Information:
··········

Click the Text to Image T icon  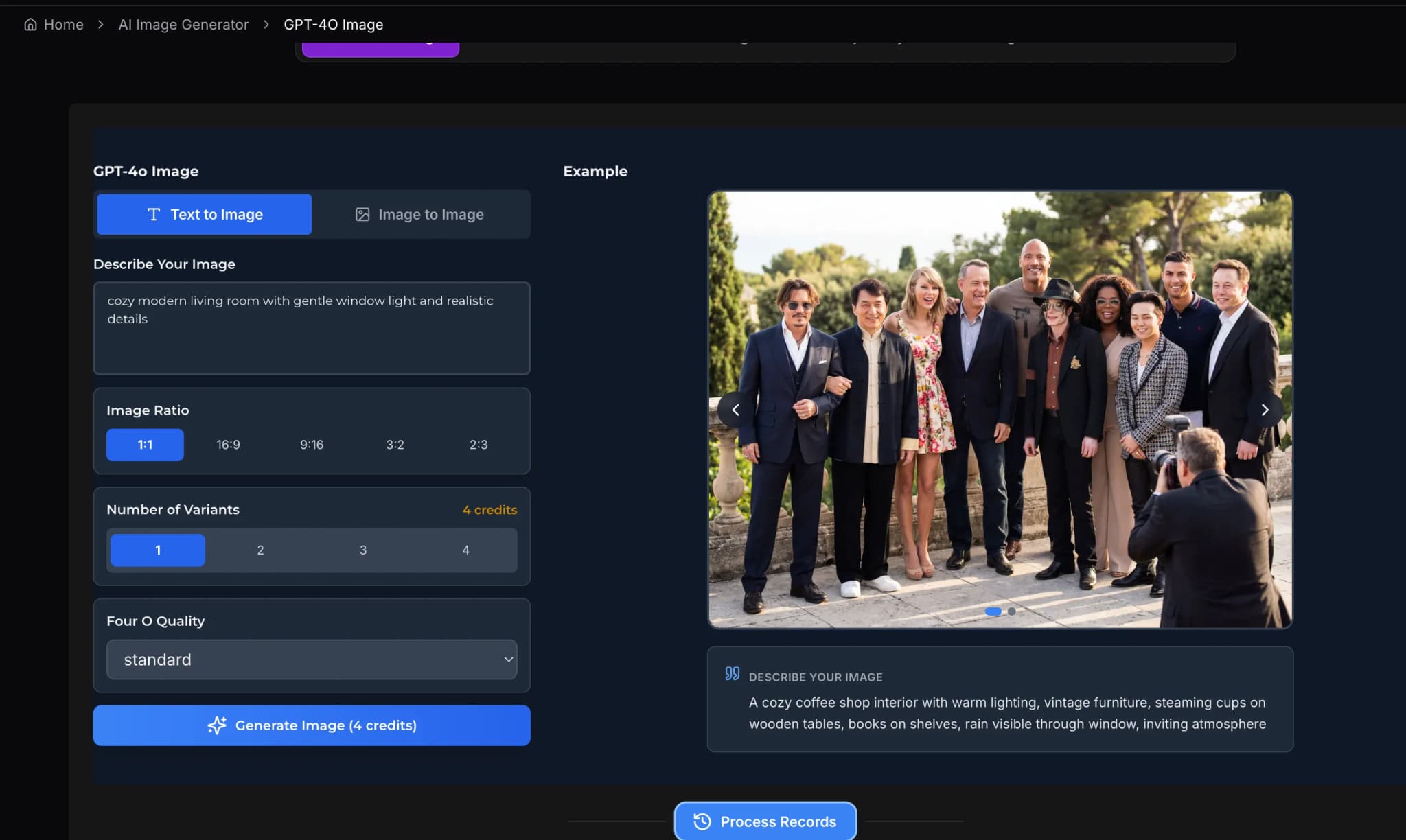[x=154, y=215]
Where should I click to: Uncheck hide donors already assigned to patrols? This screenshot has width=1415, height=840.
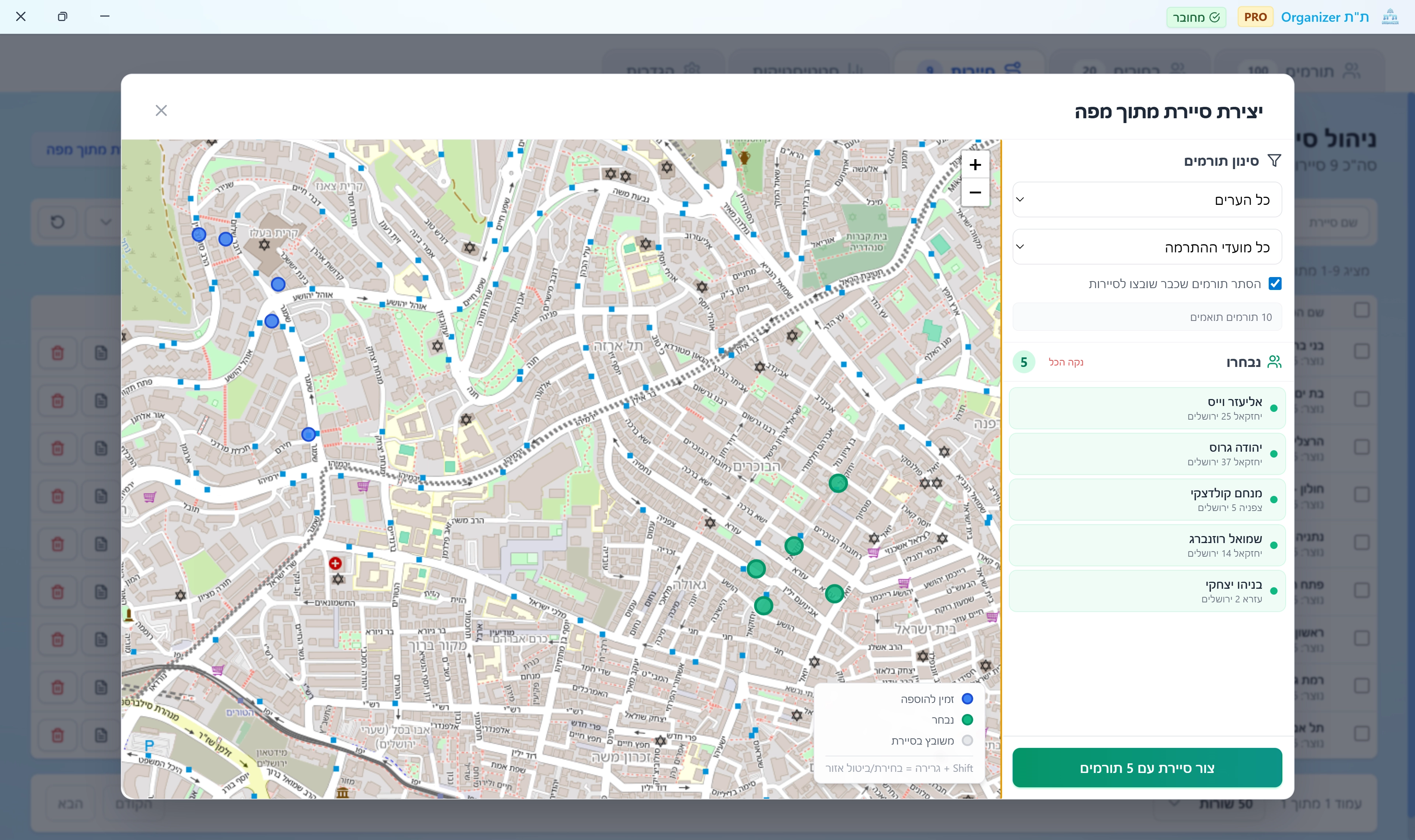(x=1275, y=284)
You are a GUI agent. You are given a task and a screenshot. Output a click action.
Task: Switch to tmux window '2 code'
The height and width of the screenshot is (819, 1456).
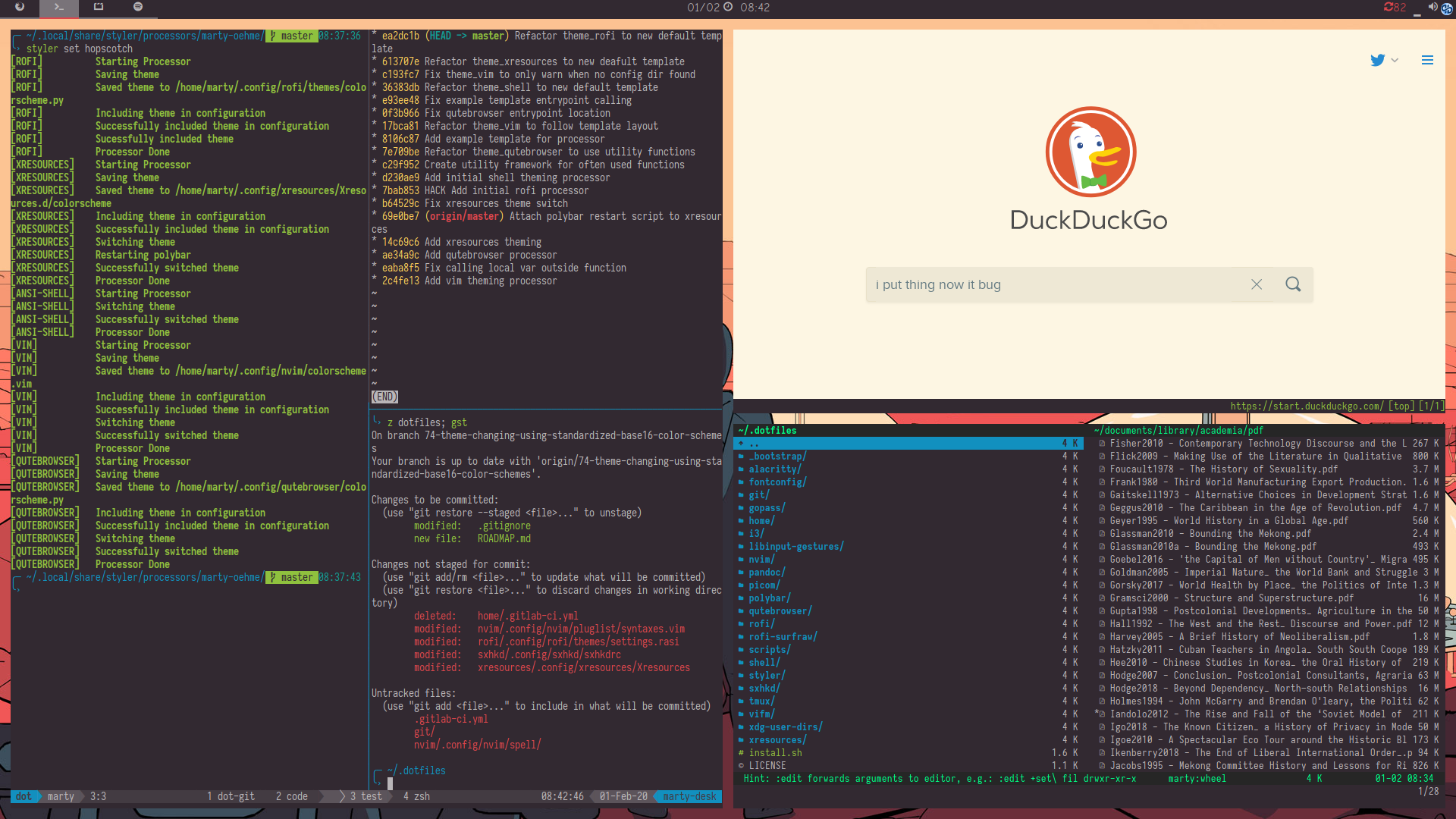click(292, 796)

··········

Work required: Repeat word for word, and nothing more, the lines between the line containing "Task: Switch to tmux window '2 code'" and the last line of the records above, inclusive, without pictures.

Solution:
Task: Switch to tmux window '2 code'
The height and width of the screenshot is (819, 1456).
click(292, 796)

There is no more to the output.